Data to use section start

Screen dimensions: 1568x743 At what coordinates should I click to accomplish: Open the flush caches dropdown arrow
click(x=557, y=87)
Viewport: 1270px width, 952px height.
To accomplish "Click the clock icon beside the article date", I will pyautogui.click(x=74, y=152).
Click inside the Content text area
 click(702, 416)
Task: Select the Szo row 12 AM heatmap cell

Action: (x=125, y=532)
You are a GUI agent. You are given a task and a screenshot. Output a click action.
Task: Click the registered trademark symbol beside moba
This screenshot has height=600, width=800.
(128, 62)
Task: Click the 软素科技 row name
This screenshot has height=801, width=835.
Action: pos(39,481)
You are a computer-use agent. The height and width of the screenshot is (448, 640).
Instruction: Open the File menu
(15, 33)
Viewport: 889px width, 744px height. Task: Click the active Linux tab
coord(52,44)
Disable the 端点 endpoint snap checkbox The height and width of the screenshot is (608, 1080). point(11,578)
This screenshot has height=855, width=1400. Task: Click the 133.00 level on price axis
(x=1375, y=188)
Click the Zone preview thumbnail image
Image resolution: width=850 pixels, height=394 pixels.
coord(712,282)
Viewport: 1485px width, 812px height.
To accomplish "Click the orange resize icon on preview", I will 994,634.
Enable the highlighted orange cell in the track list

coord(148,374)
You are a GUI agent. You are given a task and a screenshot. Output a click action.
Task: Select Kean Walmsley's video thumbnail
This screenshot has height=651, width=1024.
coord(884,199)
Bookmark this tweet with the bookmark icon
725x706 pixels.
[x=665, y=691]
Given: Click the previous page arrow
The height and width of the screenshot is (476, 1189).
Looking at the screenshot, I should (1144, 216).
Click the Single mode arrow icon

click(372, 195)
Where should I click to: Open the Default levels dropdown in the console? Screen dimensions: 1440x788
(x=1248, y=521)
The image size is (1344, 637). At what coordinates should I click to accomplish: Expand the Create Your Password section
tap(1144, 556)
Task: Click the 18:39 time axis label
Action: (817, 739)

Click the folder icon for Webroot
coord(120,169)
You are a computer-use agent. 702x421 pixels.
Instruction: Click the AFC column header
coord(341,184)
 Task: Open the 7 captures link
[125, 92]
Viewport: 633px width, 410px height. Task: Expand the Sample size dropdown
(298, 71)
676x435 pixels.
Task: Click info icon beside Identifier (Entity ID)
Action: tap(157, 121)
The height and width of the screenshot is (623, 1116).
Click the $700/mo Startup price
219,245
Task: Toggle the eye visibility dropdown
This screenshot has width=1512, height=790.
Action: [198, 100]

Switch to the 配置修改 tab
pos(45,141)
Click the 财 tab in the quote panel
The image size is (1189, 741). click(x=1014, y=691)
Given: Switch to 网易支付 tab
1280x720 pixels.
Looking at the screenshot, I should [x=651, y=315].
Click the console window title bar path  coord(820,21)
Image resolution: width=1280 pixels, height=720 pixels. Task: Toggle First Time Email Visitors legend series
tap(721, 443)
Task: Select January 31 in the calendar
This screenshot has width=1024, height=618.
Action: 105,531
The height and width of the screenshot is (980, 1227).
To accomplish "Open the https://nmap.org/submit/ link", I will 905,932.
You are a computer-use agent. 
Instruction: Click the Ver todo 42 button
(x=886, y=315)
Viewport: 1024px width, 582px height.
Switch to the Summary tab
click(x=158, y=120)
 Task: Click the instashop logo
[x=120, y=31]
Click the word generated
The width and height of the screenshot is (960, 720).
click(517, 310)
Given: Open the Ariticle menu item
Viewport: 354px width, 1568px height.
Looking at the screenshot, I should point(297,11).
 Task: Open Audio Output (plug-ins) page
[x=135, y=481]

Data to use section end

Copy each line of the records above that carries the word "thumbnail".

Solution for this task:
Click the Zone preview thumbnail image
Task: Select Kean Walmsley's video thumbnail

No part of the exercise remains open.